** SELECTED TEXT follows **
Re: Re http://www.w3.org/2001/tag/group/track/actions/510

Re-mailing with TAG action references so Tracker will pick them up 
(ironically, the reference to the action URI in the subject doesn't do it, 
I think, only the syntax below.)  Anyway...

Tracker, this relates to TAG ACTION-510 and to ACTION-580.

BTW: Tim is indeed the person to ask, but my reading is: yes, removal of 
that section resolves the concern and renders the issue moot. Not sure 
whether I can find Tim before then, so I'll arrange for confirmation no 
later than the 13-15 Sept. TAG F2F.  Thank you.

Noah


On 8/11/2011 8:20 PM, Sam Ruby wrote:
> Does the following change sufficiently make the issue moot?
** End of SELECTED TEXT **
** GIVEN RECORDS follows **
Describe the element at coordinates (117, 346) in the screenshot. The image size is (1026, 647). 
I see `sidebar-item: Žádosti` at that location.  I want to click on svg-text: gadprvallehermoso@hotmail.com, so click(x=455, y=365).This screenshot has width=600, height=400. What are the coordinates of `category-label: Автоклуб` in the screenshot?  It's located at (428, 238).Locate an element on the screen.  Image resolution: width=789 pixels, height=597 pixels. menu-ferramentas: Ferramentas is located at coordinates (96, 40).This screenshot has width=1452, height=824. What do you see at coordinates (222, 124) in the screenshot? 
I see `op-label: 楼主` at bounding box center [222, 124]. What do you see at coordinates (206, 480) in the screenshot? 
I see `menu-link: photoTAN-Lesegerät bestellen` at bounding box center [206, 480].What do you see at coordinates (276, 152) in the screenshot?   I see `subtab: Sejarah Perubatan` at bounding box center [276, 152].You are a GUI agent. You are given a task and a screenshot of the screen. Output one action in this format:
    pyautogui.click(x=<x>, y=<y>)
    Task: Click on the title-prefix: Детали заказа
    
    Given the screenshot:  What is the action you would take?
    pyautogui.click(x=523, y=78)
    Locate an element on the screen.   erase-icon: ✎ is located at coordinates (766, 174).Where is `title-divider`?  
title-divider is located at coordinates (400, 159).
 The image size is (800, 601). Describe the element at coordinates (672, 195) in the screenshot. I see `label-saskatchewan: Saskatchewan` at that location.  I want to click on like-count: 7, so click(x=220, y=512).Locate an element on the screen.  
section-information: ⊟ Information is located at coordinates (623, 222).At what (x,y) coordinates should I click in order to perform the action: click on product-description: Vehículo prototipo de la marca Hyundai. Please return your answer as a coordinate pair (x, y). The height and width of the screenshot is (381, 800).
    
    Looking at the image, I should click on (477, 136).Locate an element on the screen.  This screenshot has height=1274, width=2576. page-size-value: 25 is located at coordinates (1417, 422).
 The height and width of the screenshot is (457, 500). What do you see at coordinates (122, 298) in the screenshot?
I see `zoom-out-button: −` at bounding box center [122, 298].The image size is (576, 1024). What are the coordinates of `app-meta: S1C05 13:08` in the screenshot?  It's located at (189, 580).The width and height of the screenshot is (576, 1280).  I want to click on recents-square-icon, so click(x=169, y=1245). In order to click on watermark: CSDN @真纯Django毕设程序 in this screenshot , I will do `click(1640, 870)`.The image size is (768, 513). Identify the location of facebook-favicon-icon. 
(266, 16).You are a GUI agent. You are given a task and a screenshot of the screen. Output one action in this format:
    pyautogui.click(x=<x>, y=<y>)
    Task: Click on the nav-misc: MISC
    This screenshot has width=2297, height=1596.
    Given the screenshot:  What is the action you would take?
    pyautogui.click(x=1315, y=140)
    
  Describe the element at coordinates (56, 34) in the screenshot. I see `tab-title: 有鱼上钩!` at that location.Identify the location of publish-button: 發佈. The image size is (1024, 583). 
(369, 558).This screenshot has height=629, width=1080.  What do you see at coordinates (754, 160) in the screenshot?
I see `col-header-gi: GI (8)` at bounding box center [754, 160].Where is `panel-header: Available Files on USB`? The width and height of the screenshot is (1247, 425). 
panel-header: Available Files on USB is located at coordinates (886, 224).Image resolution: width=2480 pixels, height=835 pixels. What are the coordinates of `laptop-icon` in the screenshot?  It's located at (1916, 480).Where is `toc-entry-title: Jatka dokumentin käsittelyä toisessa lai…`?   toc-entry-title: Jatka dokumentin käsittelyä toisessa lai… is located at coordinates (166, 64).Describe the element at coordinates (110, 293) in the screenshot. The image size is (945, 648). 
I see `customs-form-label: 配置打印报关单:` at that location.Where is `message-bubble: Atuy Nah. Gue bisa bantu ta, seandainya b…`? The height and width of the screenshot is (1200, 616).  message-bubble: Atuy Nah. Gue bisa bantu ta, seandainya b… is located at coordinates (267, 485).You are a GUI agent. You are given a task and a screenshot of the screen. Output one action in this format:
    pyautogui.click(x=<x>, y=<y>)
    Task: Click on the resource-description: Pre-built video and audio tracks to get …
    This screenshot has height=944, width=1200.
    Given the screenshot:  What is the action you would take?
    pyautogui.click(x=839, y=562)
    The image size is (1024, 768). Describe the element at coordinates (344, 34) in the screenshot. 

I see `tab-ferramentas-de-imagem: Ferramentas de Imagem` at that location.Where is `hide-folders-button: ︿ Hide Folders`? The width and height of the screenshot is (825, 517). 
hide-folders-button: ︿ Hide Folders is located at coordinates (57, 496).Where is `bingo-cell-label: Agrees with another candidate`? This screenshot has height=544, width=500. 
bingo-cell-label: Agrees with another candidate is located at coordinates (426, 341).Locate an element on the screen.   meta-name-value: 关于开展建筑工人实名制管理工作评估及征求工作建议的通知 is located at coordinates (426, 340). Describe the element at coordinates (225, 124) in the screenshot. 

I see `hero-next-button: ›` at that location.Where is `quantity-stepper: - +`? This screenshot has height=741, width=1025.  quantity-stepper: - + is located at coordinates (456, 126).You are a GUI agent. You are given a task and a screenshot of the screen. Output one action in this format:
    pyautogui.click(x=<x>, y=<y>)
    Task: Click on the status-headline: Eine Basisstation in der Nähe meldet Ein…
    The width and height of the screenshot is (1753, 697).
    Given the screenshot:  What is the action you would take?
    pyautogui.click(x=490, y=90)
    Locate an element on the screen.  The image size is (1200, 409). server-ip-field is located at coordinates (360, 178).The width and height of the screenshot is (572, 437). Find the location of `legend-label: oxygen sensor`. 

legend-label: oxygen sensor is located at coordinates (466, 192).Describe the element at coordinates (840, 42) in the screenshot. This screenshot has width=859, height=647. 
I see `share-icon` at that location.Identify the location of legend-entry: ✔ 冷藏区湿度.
** End of GIVEN RECORDS **
**WHAT TO DO**.
• a. Name every person mentioned in the email message above the entries.
• b. Answer these questions from the email message shown before the entries:
(i) Which two TAG actions does the message say it relates to?
(ii) Which event does the writer name as the deadline for arranging confirmation?
(iii) On what date and at what time did Sam Ruby write the quoted message?

**RESPONSES TO THE EXERCISE**.
• a. Tim, Noah, Sam Ruby

• b.
(i) ACTION-510 and ACTION-580
(ii) The 13-15 Sept. TAG F2F
(iii) 8/11/2011 at 8:20 PM